With the Corona-virus, or some other bug, holding its grip firmly around my neck I spent Saturday night on the couch with my only company being Netflix and the brilliant new original series The English Game. This takes us back to the late 19th century when football was a game played between gentlemen that predominantly came out of the private schools in the south. Already in the first episode these gentlemen are challenged by a team from the north, made up of working men from one of the many mills where football was what carried a bit of hope and joy into the hard life of a blue collar. For the quarter final of the FA Cup where this team of northerners were to travel to London the owner of the mill had brought in an additional two players from Scotland. This caused serious friction in the team as why on earth would somebody leave home to play football? Football was something you did with your mates in your local team. Of course these players were two of the first professional players in the game, even though payment probably came in the form of a job at the mill.
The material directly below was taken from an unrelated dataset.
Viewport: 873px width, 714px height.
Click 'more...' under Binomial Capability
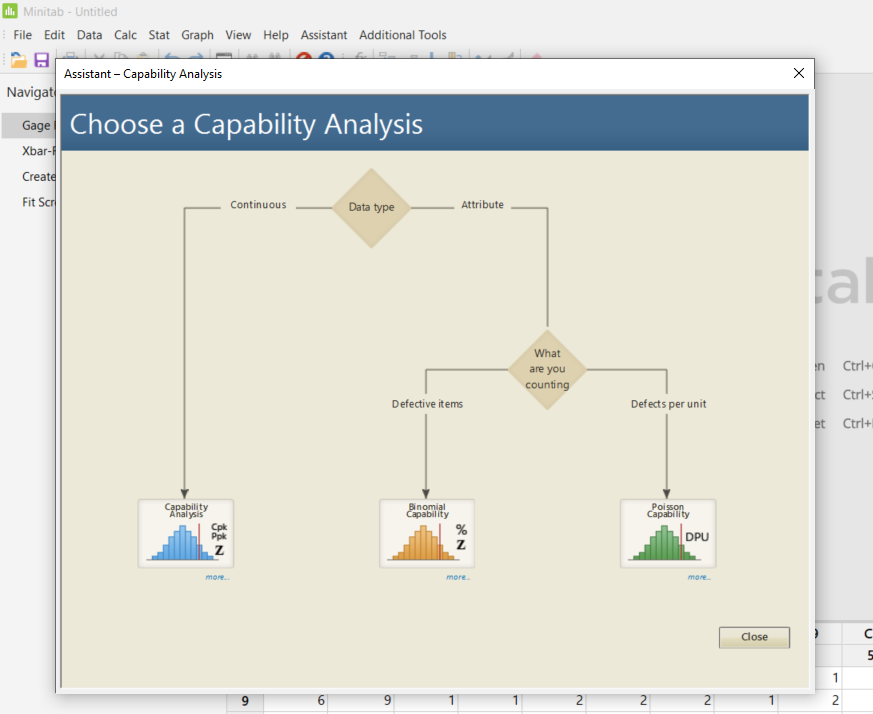tap(458, 577)
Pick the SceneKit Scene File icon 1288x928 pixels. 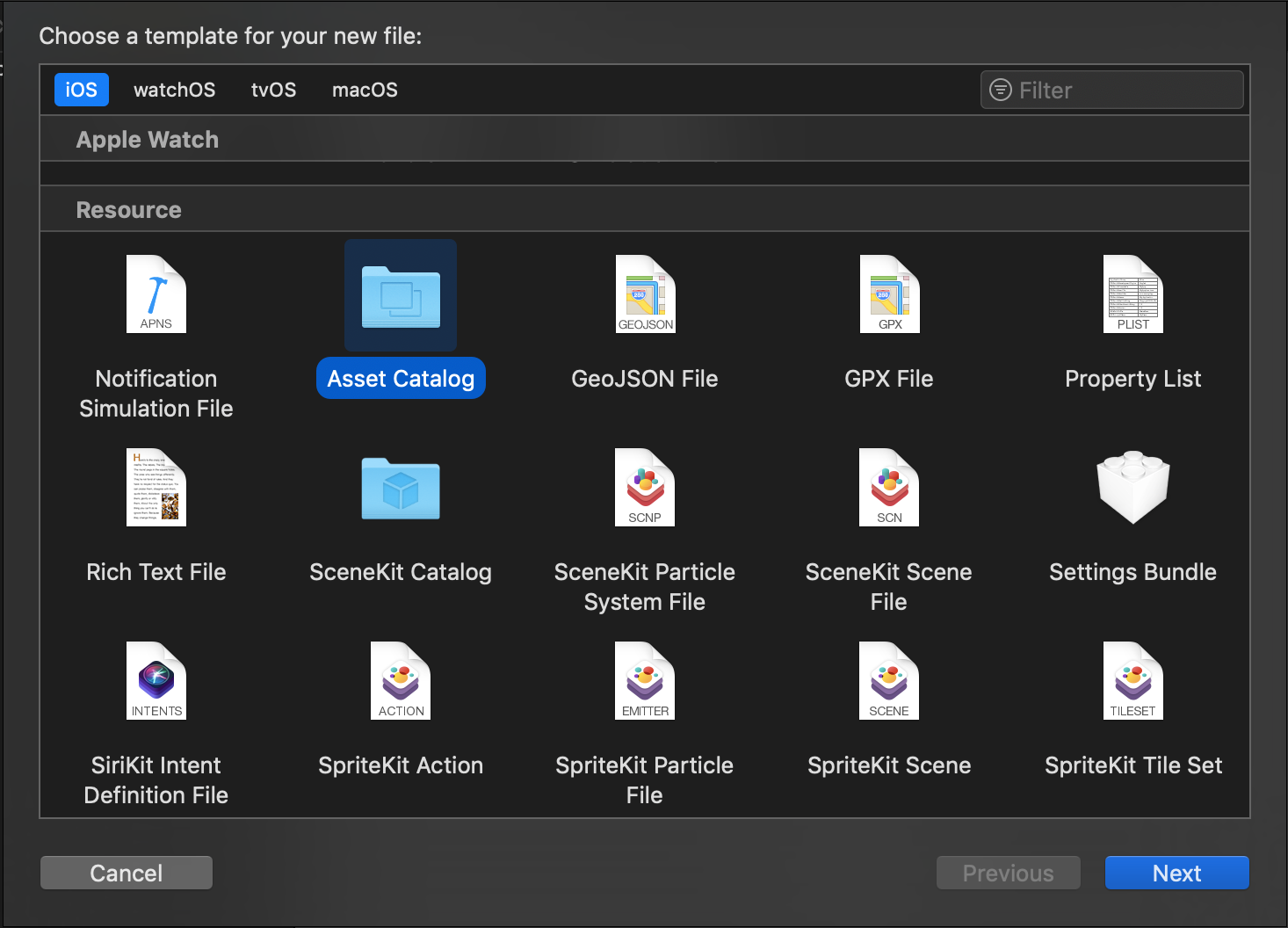click(889, 488)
As I watch the English game I reflect on how sports over the years at different times have had to deal with the issue of professionalism. To the players in the English Game playing football for money was to go as low as you could possibly go in sports. It was cheating, not just because it was against the rules but because it had absolutely no decency. Now, compare that with where football is today.
Other sports have been much later in this process. For example my own sport, golf, is only now looking at rewriting its rules of amateur status. The purpose of the amateur status rules in most sports have always been twofold:
- To protect the (amateur) athlete who plays sport in his or her time off from work and therefore will find it difficult to compete with somebody who plays full time.
- To protect the sport from what would always be ”the lure of the dollar” where the risk of players bending, or even breaking, the rules in order to find advantages on the pitch would simply threaten to destroy the game.
Watching the English Game gives me a feeling that something at the heart of what sport used to be, and probably was meant to be, has been lost, and is also forever gone. Even if it might take some time before we have another chance (post Corona) it is worth considering what difference it would have made if that next Premier League or Serie A match did not have money on the line. But then again no, in our time that is impossible to even imagine!